THE DATA:
=== Section Start ===

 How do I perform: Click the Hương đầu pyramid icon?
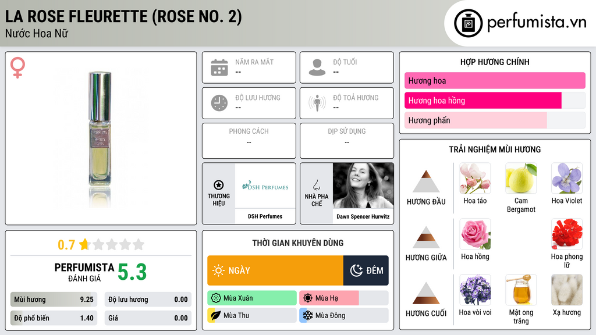(426, 181)
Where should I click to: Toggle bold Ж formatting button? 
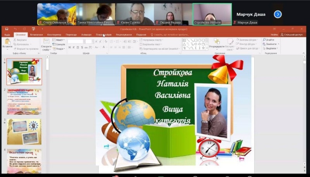click(69, 47)
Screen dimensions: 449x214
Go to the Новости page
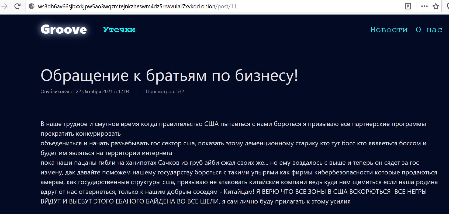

=== Section End ===

ACTION ITEM: With every picture removed, give the entries above again exactly.

WRITTEN RESPONSE:
 How do I perform: Click the Hương đầu pyramid icon?
(426, 181)
Where should I click to: Toggle bold Ж formatting button? 
click(69, 47)
Screen dimensions: 449x214
Go to the Новости page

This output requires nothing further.